Twenty Democratic attorneys general have sued the Trump administration in federal court and filed for a temporary restraining order against nearly two dozen federal agencies, arguing that the mass layoffs of thousands of federal probationary employees in recent weeks were conducted illegally.
Under federal laws and regulations, if the government terminates probationary employees en masse for reasons unrelated to performance, agencies must follow “Reductions in Force” guidelines. Those include additional job protections for military veterans and at least a 60-day notification to affected states so local officials can set up rapid response teams to support a surge of unemployed residents.
“President Trump’s unlawful mass firings of federal workers are a blatant attack on the civil service, throwing thousands of hardworking families into financial turmoil,” Brown said. “We won’t stand by while he disrupts lives and undermines our State.”
The Justice Department did not immediately return a request for comment.
The other states joining the lawsuit include Minnesota, Arizona, California, Colorado, Connecticut, Delaware, Hawai’i, Illinois, Massachusetts, Michigan, Nevada, New Jersey, New Mexico, New York, Oregon, Rhode Island, Vermont and Wisconsin, as well as the District of Columbia.
In Maryland, more than 800 former federal employees have applied for unemployment benefits since Trump took office, according to data from the state’s Labor Department. During the same time period last year, Maryland received 189 unemployment claims from federal workers.
But states’ abilities to process those unemployment claims has been complicated by what the lawsuit claims is a messy, inconsistent and non-transparent firing process — one further exacerbated, the states allege, by the potential illegality of the probationary worker terminations.
When the nature of a termination is in dispute, including whether it was for individual performance or general workforce reduction reasons, officials who review unemployment applications and administer benefits must conduct an independent investigation to determine whether the worker is eligible for relief.
In Illinois, state officials “remain unaware of the individuals who have already been laid off and whether and when the next federal mass layoff event will occur,” the lawsuit says.
Because of that, the lawsuit claims, state officials had to rush to stand up a website for resource and job information that is generic and therefore less helpful to fired workers.
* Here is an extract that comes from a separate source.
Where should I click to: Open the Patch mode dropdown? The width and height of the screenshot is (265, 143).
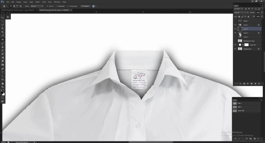[x=37, y=6]
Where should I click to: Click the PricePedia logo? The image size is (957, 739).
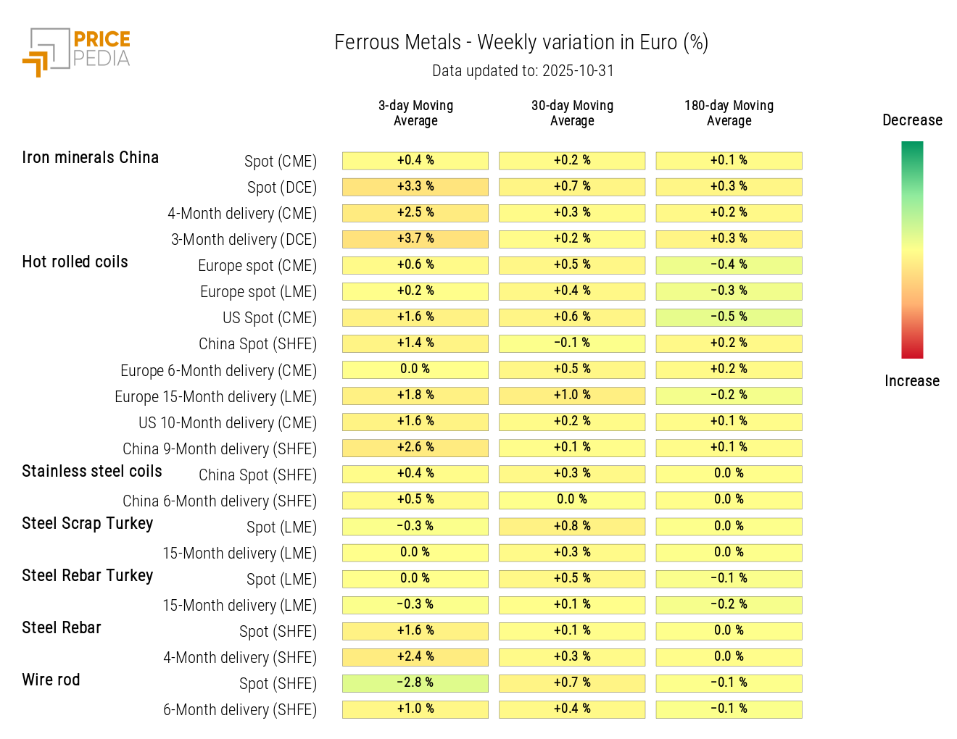[x=77, y=51]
Maryland’s comptroller has predicted that the mass firings will cause significant decreases to the state’s income tax revenue and otherwise harm the economy.
In a statement Friday, Maryland Gov. Wes Moore (D) said the “draconian actions” of the Trump administration could cause “tens of thousands of jobs lost, hundreds of thousands of lives disrupted, and the cratering of tens of millions of dollars in income here in Maryland” — at a time when the state is already grappling with an estimated $3.2 billion budget deficit.
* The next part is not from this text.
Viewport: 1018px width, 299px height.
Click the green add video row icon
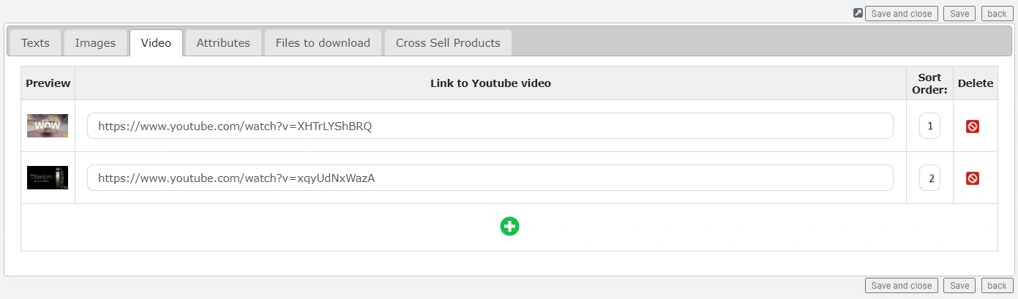509,227
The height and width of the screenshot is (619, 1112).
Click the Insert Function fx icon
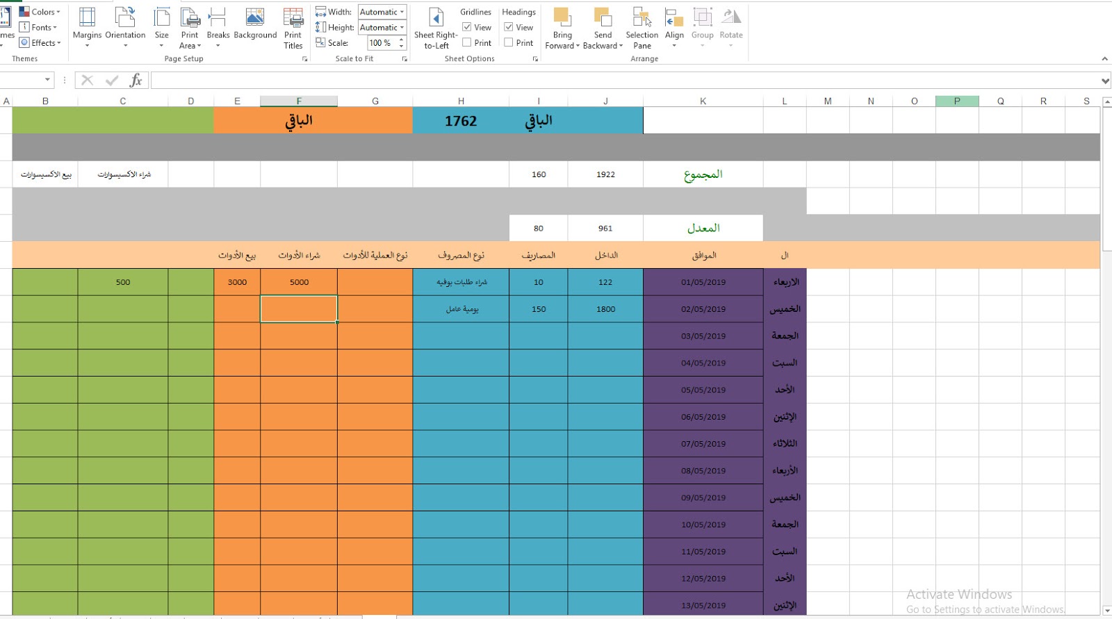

In the nation’s capital, District officials have estimated that the city could also face substantial losses in annual sales tax revenue generated by federal employees who live, work and buy goods and services in the region, according to the lawsuit.
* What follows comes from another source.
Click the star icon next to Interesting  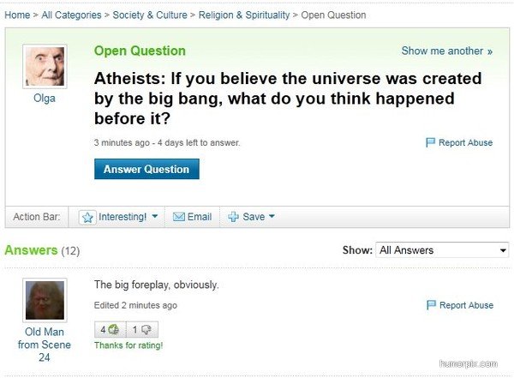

The suit argues that these losses could have been mitigated had the Trump administration given the District and the fired probationary employees the proper 60-day notice, because they may have been able to secure new jobs before their paychecks abruptly stopped.
A few weeks later, the employees were rehired.
The request for a temporary restraining order seeks to force the Trump administration to give a clearer picture of the impacts, asking a judge to require the federal agencies targeted in the lawsuit to file a status report with the court that identifies all federal employees terminated since Jan. 20.